Genova, porto e autostrade: "A Singapore peggio di noi considerano solo l'India"

di Marco Innocenti

Così Gilberto Danesi, presidente di Psa Italia: "A pagare il prezzo più alto saranno i piccoli terminalisti"

Autostrade liguri nel caos ma il porto non può attendere.
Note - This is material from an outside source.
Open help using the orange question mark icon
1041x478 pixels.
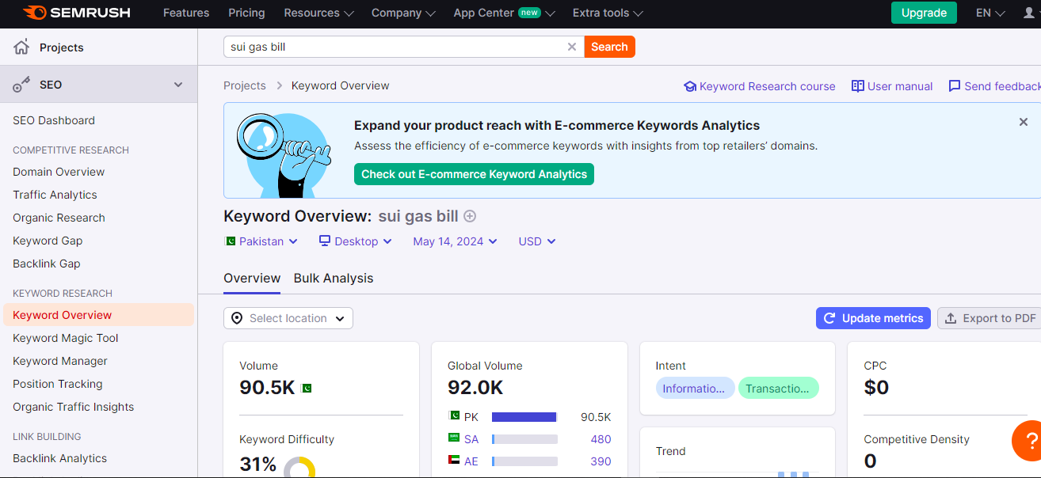coord(1029,440)
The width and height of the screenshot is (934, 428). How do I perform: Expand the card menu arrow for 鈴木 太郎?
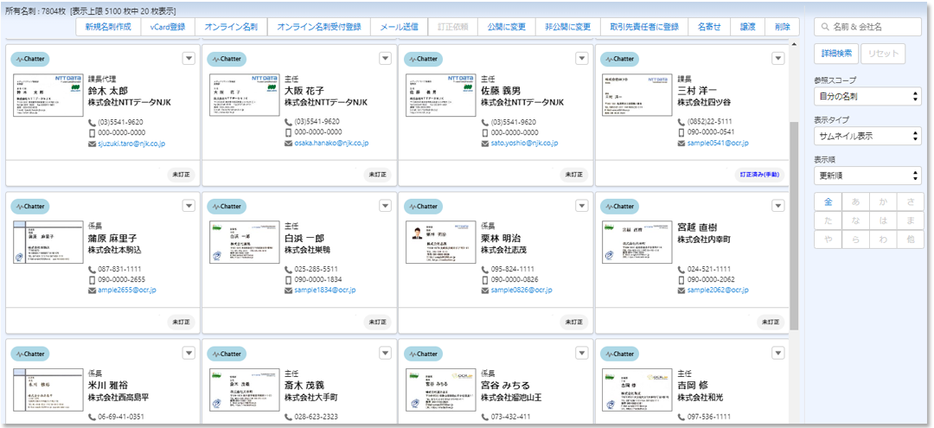pos(189,59)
E così, come una tempesta annunciata, ecco la lettera di Cosco che parla di "caos mai visto primo" e invita i propri clienti a valutare destinazioni alternative al porto di Genova per le proprie merci, proprio a causa dell'incertezza dovuta al quotidiano collasso delle rete autostradale della nostra regione.

"Una situazione che ci sta creando forti disagi - ha spiegato Gilberto Danesi, presidente di Psa Italia al Sole 24 Ore - perché i camion non riescono ad arrivare e le navi cominciano a non venire più. Se si andrà avanti ancora a lungo ci saranno problemi, più che per noi, che possiamo assorbire il colpo, per i terminal più piccoli, che difficilmente potranno reggere". In questa situazione, "la credibilità internazionale del Paese sta subendo un duro colpo - prosegue Danesi - A Singapore ci stanno percependo come uno dei Paesi meno affidabili dal punto di vista logistico: Psa ha terminal in tutto il mondo e, in questo momento, considerata peggio di noi c’è solo l’India".

Nonostante le parole di speranza pronunciate dal presidente dell'AdSP del mar ligure occidentale Paolo Emilio Signorini nei giorni scorsi, anche il presidente dei terminalisti genovesi di Confindustria, Beppe Costa, non vede un futuro roseo: "L’immagine che stiamo dando a livello internazionale sicuramente ci fa perdere traffico. Un tempo le notizie viaggiavano più lentamente e quando si creava qualche problema si riusciva tenerlo nascosto. Oggi a Singapore o in Cina sanno quasi in tempo reale che code ci sono a Genova e sulle autostrade limitrofe. Questa è la realtà".